Selected passage:
Re: What's wrong with autonegotiate

From: John Jolet (john.jolet@FXFN.COM)
Date: Wed Jan 14 2004 - 12:07:38 EST


cabletron switch sucked when i used it several years ago, but then
again, it also seemed to have trouble talking blade-to-blade across it's
own backplane, too (shrug) seems you'd kinda want that to work before
you start shipping the product.

On Wed, 2004-01-14 at 10:48, cbaker@GOODYEAR.COM wrote:
> Folks,
>
> Thanks for the overwhelming reply to this question.
>
> Could the issue be that Cisco is not talking the "preferred" way? Seems to
> be a common thread in most of the replies. I believe Cisco 10/100BaseT
> ports use a different negotiation method than Enterasys and other PCI NIC
> cards (NWAY, I think).
>
> Also, I am speaking of workstations, desktops, PC's, printers, etc. - Not
> necessarily servers.
>
> Does anyone have experience on non-Cisco equipment?
>
> Christopher M. Baker
> Senior Technical Support Analyst
> DSE/TCO
> Goodyear Tire and Rubber Company
>
> =================================================
> Contains Confidential and/or Proprietary Information.
> May not be copied or disseminated without the expressed
> written consent of The Goodyear Tire & Rubber Company.
> =================================================
>
>
>
>
> Thierry ITTY
> <thierry.itty@BE To: aix-l@Princeton.EDU
> SANCON.ORG> cc: (bcc: Chris Baker/NA/GDYR)

Set exercise:
In the email above about autonegotiation, what does the reply say the Cabletron switch had trouble doing?

Dataset content:
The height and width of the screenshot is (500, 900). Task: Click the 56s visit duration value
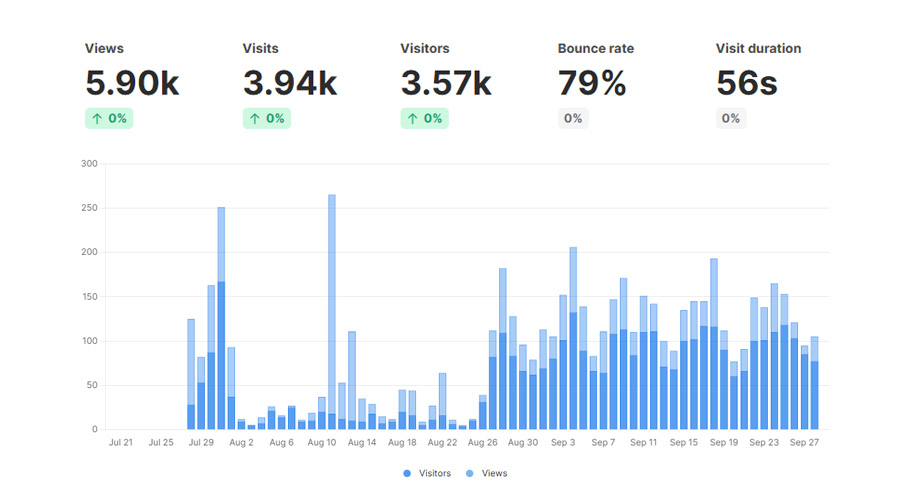[746, 83]
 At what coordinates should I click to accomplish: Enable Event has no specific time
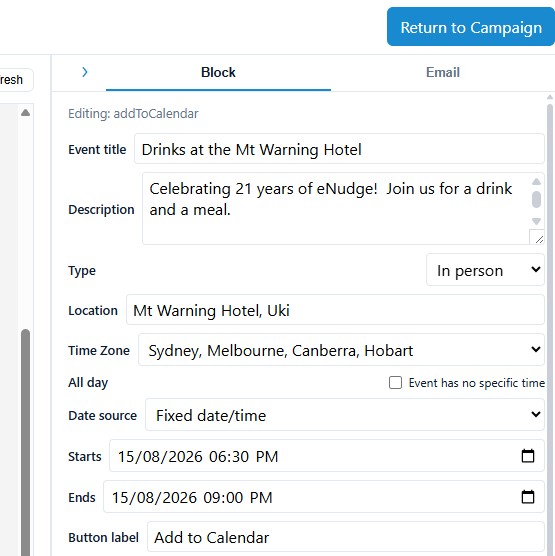[395, 383]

Complete response:
Talking blade-to-blade across its own backplane.